また、総務省は「AM局の運用休止に係る特例措置に関する基本方針」の改定案を同日公表し、意見募集を行った。第3次取りまとめ案の提言に沿って、AM局の運用休止に係る特例措置の適用期間を再度設けることを主眼とするもので、▶AM局の運用休止に係る特例措置の適用期間を2025年9月1日~2026年10月31日に再度設ける、▶適用の要件を緩和し、「radiko等のインターネット配信サービスによるカバーを考慮できる」ことを追加する、▶特例措置の運用休止を行ったAM中継局の廃局が可能となるよう、再度の適用期間終了後に制度整備を行う――ことなどが記載された。
民放連は両意見募集に対して11月15日に意見を提出した。概要は次のとおり。
【第3次取りまとめ案に対する意見】※民放連意見全文はこちら
①放送の将来像
▶放送の将来像に関する議論は民放事業・民放経営の根幹にかかわるものであり、結論を急がず、精緻な議論を尽くすべき。▶放送コンテンツ配信の著作権処理の円滑化、プロミネンス、視聴データ活用の環境整備などの検討にあたっては、広く民放事業者の意見を汲み上げ、丁寧な審議を行うよう要望する。
②小規模中継局等のブロードバンド等による代替
▶本取りまとめの提言を基に、社会実装に向けた検討がさらに進むことを期待する。▶地上基幹放送をIPユニキャストで代替可能とする場合の要件については、住民理解のプロセスにおいて総務省の協力、支援は必要不可欠であり、その実施と具体化を強く要望する。
③ラジオ放送における経営の選択肢
▶AM局の運用休止に係る特例措置については、特例措置の適用期間を再度設けるよう求め、世帯・エリアカバー率の算出にあたり聴取の実態を反映してradiko等のラジオ番組のインターネット配信を考慮することを含めて要件を緩和するとの提言に賛成する。▶FM転換(注1)及びAM局廃止(注2)については、民放事業者の要望等を踏まえた適切な内容であり賛成する。

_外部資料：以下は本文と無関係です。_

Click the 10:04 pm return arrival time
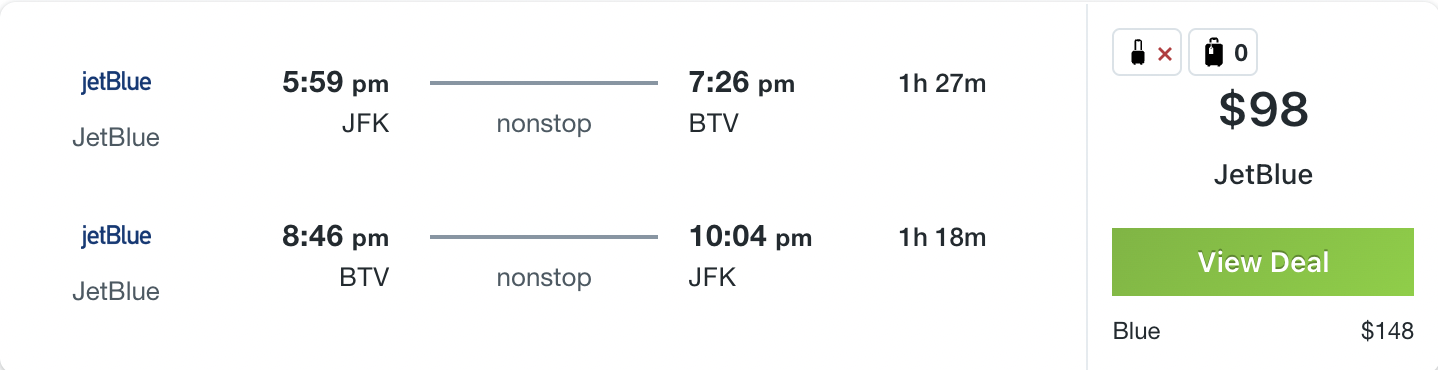751,237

このほか、「放送コンテンツを通じた我が国・地方の魅力の世界への発信を促進する方策の在り方」について、▶放送を含むコンテンツ産業の振興、▶高機能設備の利用・導入への支援、▶国際見本市等への出展支援の拡充、▶海外市場の情報把握を要望するなどしている。
【「AM局の運用休止に係る特例措置に関する基本方針」改定案に対する意見】※民放連意見全文はこちら
▶AM局の運用休止に係る特例措置の再度の適用期間を設けるとともに、適用期間の延長を可能とする、▶特例措置の適用を受けるための要件を緩和する――などの施策を行うことに基本的に賛成し、特例措置の適用に当たっては、▶ラジオ各社の個別事情や要望に可能な限り配慮すること、▶最終的なFM転換の制度整備についてもできる限り早期に方針を示し具体化すること、を要望している。